Signaux précoces et leçons tardives – Un nouveau rapport de l’Agence Européenne pour l’Environnement

Le principe de précaution est souvent invoqué par les environnementalistes, mais décrié par les scientifiques. En effet, n’est-il pas intrinsèquement marqué par l’incertitude ? Rappelons-en la définition donnée par l’article 5 de la Charte de l’environnement :

« Lorsque la réalisation d’un dommage, bien qu’incertaine en l’état des connaissances scientifiques, pourrait affecter de manière grave et irréversible l’environnement, les autorités publiques veillent, par application du principe de précaution et dans leurs domaines d’attributions, à la mise en œuvre de procédures d’évaluation des risques et à l’adoption de mesures provisoires et proportionnées afin de parer à la réalisation du dommage. »

C’est dans l’optique d’une meilleure application de ce principe que l’Agence Européenne pour l’Environnement (AEE) a rendu deux rapports intitulés « Signaux précoces et leçons tardives » ; l’un en 2002, l’autre en 2013.

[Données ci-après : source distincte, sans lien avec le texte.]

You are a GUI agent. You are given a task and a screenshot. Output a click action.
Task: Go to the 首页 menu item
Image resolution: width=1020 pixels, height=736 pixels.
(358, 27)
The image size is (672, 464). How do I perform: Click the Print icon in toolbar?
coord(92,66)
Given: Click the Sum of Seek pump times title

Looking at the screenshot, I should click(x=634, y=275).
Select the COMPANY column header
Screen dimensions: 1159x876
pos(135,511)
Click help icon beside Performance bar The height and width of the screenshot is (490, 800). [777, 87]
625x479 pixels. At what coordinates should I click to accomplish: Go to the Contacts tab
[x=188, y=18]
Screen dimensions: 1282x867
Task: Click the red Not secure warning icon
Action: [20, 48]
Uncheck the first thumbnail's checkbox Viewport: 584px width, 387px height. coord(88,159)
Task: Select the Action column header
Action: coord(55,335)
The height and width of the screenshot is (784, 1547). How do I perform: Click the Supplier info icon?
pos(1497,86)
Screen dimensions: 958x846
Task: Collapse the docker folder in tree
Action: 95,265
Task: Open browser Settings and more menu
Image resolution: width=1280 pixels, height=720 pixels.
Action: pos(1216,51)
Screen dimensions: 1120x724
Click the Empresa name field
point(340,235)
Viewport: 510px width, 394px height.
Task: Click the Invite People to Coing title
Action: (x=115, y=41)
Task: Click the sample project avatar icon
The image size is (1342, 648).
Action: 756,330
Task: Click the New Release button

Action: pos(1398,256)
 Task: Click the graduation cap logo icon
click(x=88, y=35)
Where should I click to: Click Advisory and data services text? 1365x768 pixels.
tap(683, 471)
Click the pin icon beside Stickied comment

Le premier rapport (dont la synthèse en français est téléchargeable ici) se penche sur une période allant de 1896 à 2000. L’AEE relève plusieurs cas dans lesquels le principe aurait dû s’appliquer, bien qu’une réaction tardive ait eu lieu. Notamment, elle évoque le trou dans la couche d’ozone ainsi que l’emploi de l’amiante comme isolant. L’AEE suit donc à la lettre le principe de précaution en tant que principe d’action – et non pas d’inaction – puisque « le luxe de la sagesse que donne le recul n’[est] pas permis ». Outre le coût évalué de l’inaction, l’AEE développe la nécessité d’une information fiable et d’une implication du public.

Le second rapport, paru début 2013 (uniquement disponible en anglais ici), était extrêmement attendu, en ce qu’il développe une nouvelle analyse des enjeux contemporains. Outre les enjeux médiatiques (antennes de téléphonie mobile, nanotechnologies, espèces invasives, organismes génétiquement modifiés, insecticides), l’AEE agrémente son rapport par des développements sur des enjeux passés, pour lesquels le principe de précaution a fait défaut (contamination des eaux au PCE, impacts du tabagisme sur la santé). Il convient également de souligner deux passages extrêmement importants : l’un sur le coût de l’inaction, l’autre sur la protection des lanceurs d’alerte.

Par ailleurs, la lecture de ces rapports renvoie inévitablement à une réaction sur l’effacement des frontières entre protection de l’environnement et protection de la santé lorsque le principe de précaution est invoqué. En conclusion, l’AEE considère qu’il y a des lacunes dans les mécanismes institutionnels de réponse(s ?) aux signaux précoces. Parallèlement, l’accent doit être mis sur la recherche, tant dans le domaine de l’environnement que dans celui de la santé.